During the sync, syncevolution try to log some information about the event and crash because the function 'g_variant_new_string' return a null pointer.
The event title contains '"@default/calendar_uoa_5: updating \"Lunch Thursday - Steph & Joe\377Lunch Thursday w/Steph\""' which is not a valid utf-8 string. due the '\377'. I am not sure if the char '\377' is part of the event title or it was generated by a previous conversion.
This cause this function to crash: (/src/gdbusxx/gdbus-cxx-bridge.h:1510)
because the g_variant_new_string returns a null pointer.
Created attachment 115231 [details]
full crash backtrace
Created attachment 115232 [details] [review]
Avoid crash during the log
check for g_variant_new_string result before call g_variant_builder_add_value
Comment on attachment 115232 [details] [review]
Avoid crash during the log
Review of attachment 115232 [details] [review]:
The commit message needs to include information about the root cause for the failure. As mentioned in the original bug report, this occurs when the "char *" string isn't really UTF-8 encoded.
I am not convinced that silently ignoring the issue by replacing the actual string with an empty one is the right thing to do. It's okay for a hotfix, but not for inclusion upstream.
If it is a string created by SyncEvolution, then throwing an error is the right thing to do. If it is a string coming from an uncertain source (like the calendar event), then it would be better to sanitize the data before sending it via D-Bus. For example, g_utf8_validate() could be used to copy just the valid characters and replace the rest with a special character like ?
Unfortunately catching all places where invalid strings might be passed into the gdbus layer is a lot of work, so pampering over the problem inside the layer by sanitizing all "char *" strings might be the only viable approach. Perhaps gdbus should not accept the ambiguous "char *" at all and instead rely on the caller to convert to a "UTF8Char *" first, either by casting (string known to be valid) or converting (untrusted string).
I'll have a look at fixing this properly.
Created attachment 116196 [details] [review]
incomplete attempt to enforce sane UTF-8 string in the D-Bus bindings
(In reply to Patrick Ohly from comment #4)
> I'll have a look at fixing this properly.

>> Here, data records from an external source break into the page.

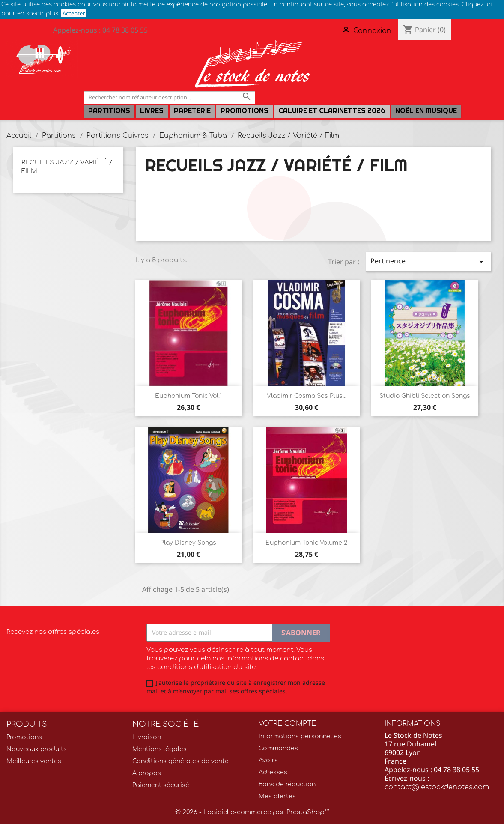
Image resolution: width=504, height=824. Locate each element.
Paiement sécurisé (161, 785)
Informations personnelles (300, 736)
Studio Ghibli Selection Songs (425, 396)
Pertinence (428, 261)
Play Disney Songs (188, 543)
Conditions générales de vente (180, 761)
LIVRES (152, 110)
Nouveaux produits (36, 749)
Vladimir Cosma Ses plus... (307, 396)
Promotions (245, 110)
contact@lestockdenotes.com (437, 787)
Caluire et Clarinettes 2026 (332, 110)
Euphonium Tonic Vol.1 (188, 396)
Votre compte (287, 724)
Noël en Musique (426, 110)
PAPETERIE (192, 110)
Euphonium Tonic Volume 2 (306, 543)
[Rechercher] (170, 97)
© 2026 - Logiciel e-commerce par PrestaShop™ (252, 812)
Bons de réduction (287, 784)
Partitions (109, 110)
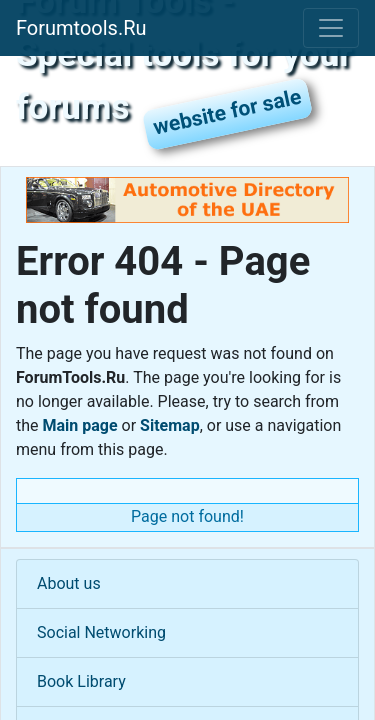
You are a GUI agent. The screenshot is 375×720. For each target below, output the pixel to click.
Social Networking (101, 632)
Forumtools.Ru (81, 28)
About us (69, 583)
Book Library (81, 681)
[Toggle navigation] (331, 28)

My attempt to introduce an explicit "this is an UTF-8 string" type ended up causing much more changes than hoped for, and still isn't complete (attached). I stopped when appending a std::pair<std::string, ...> as return value would not compile because it is treated like appending a parameter - adding a special exception as for normal return values would break the key point of the exercise for D-Bus method calls (forcing the caller to think about string content).

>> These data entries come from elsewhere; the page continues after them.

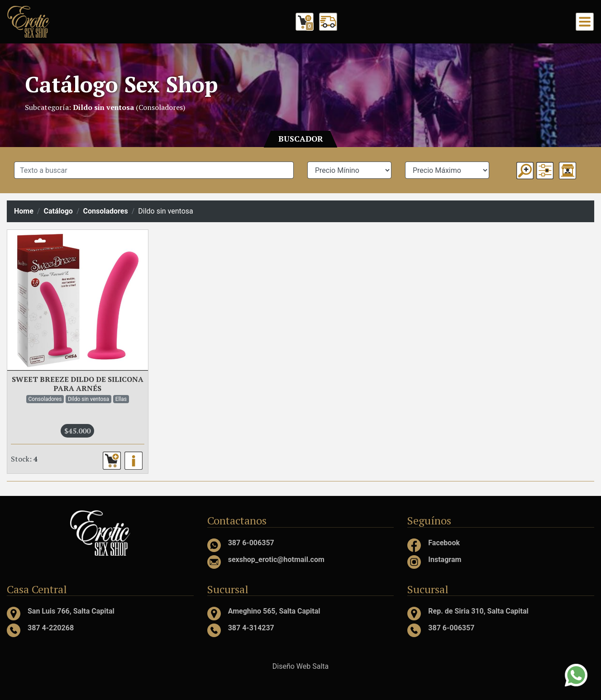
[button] (545, 171)
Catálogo (58, 211)
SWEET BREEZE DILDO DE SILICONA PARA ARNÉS (77, 384)
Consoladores (105, 211)
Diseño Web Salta (300, 666)
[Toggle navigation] (585, 22)
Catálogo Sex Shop (121, 84)
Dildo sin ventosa (88, 399)
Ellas (121, 399)
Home (24, 211)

So I'll focus instead on silently removing invalid bytes.
Included the following patch in the upcoming 1.5.1:
Author: Patrick Ohly <firstname.lastname@example.org>
Date: Mon Jun 1 15:05:16 2015 +0200
syncing: avoid segfault for invalid text inside items (FDO #90118)
As reported by Canonical, syncing fails if data items contain
text which is not correct UTF-8 in one of the fields that
SyncEvolution logs in the command line output (like SUMMARY of
a calendar event).
That is because the byte string coming from the item is passed
unchecked to the D-Bus implementation for transmission via D-Bus. But
D-Bus strings must be correct UTF-8, so depending on the D-Bus library
in use, one gets a segfault (GIO D-Bus, due to an unchecked NULL
pointer access) or an "out of memory" error (libdbus, which checks for
What the D-Bus bindings now do is checking the string in advance (to
avoid error messages inside the D-Bus implementations) and then
replacing all invalid bytes with question marks. The rest of the
string is preserved.
Handling this inside the D-Bus binding layer is not the "correct"

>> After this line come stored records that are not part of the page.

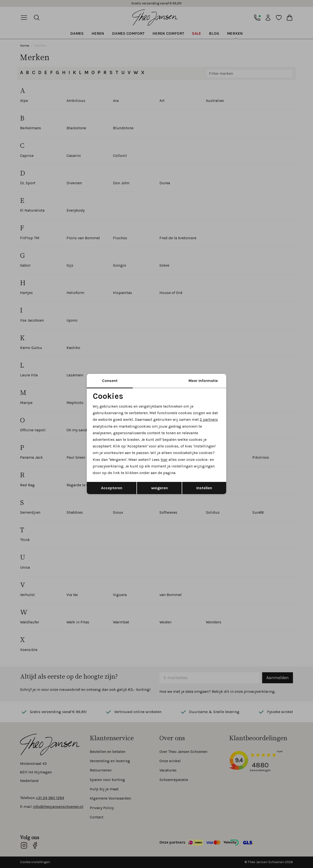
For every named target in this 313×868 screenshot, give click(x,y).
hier (164, 460)
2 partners (209, 420)
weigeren (159, 488)
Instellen (204, 488)
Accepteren (111, 488)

solution (which would be to check for UTF-8 in the higher layers were
such bad data might get into SyncEvolution), but it is the less
intrusive and more complete one. Changing the bindings such that all
strings must be declared explicitly as "UTF-8 string" would have been
a way to find all places where such checks are missing, but it turned
out to be too complex and requiring too many changes.